With natural gas prices hanging at numbers around $2.50/MMbtu and possibly headed lower, there is a lot of talk about shut-ins. Presumably going out to the wellhead and turning off the valve. A couple of weeks ago, Jim Hackett, Anadarko CEO told a Rice University audience that “at current gas prices, gas operators can't sustain profitable domestic operations. By shutting in some of their wells, prices quickly would rebound.” Is that true? Is it a good idea?
Here’s another couple of press quotes over the past few days:
* “Faced with decade-low natural gas prices that have made some drilling operations unprofitable, Chesapeake Energy Corp. says it will drastically cut drilling and production of the fuel in the U.S.”. (Oil Drum) [“Drastically?” I don’t remember Chesapeake saying that.]
* …Producers "likely" will have to shut in more than 1 Tcf of natural gas sometime this year.” (Raymond James) [Wow. That’s a lot of gas.]
The RBN Blog posting on January 24th attempted to dispel some of the myths around shut-ins.
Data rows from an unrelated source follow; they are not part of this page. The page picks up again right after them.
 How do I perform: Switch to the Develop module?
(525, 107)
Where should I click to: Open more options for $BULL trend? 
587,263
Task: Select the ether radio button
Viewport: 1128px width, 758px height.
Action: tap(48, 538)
In Shut-in by Press Release – Part Deux we looked at just exactly what Chesapeake said, and how little it really meant. One assertion of that piece was that shut-in economics rarely make sense. But we didn’t get into the math. Since this subject doesn’t’ seem to be going away anytime soon, let’s delve into the details.
First the premise. I can sell my gas for $2.50 and get revenue of $2.50. Or I can shut in my well and get zero. Let’s say I shut in 10% of my gas. The price better increase at least $0.28/mmbtu on the other 90% or it’s been a losing proposition.
But wait, you say. The shut-in gas is not gone. It is still in the ground to be produced another day. Yes, but not tomorrow. With few exceptions (described below), a cubic foot produced today cannot be immediately recovered when the well is turned back on. That is because the well produces at the maximum rate in the first place. That rate is established by determining the flow which will yield the maximum recovery of the reserves over the life of the well. If a well is producing 5,000 Mcf/d today and we shut the well in tomorrow, it won’t produce 10,000 Mcf/d the next day. In fact, you don’t see those deferred molecules to the end of the producing life of the well.
Take a look at the typical shale well decline curve below. If we shut in for a few months in 2012 (the yellow carve out), that gas doesn’t show up until years later (the green area).
One obvious consequence is that the producer has less dollars to pay the bills. Revenues fall and the producer must curtail drilling programs or borrow more money. (Thus on 2/6/12 S&P affirmed Chesapeake’s BB+ but downgraded the rating from stable to negative for this very reason. “…because investment will now likely exceed cash generation to a greater extent than previously assumed.” More about that in a future blog.)
There are other issues. Different wells respond differently to shut-in. In some cases, shut in actually can damage or choke back future flows from the well. Other wells can see a surge of production when the well is restarted, recovering some of the lost production. But in most cases, it is simply a deferral of cash flow. That can impact the economics of the well investment. A dollar received in 2021 is not worth the same as a dollar in 2012. It’s that old present worth problem.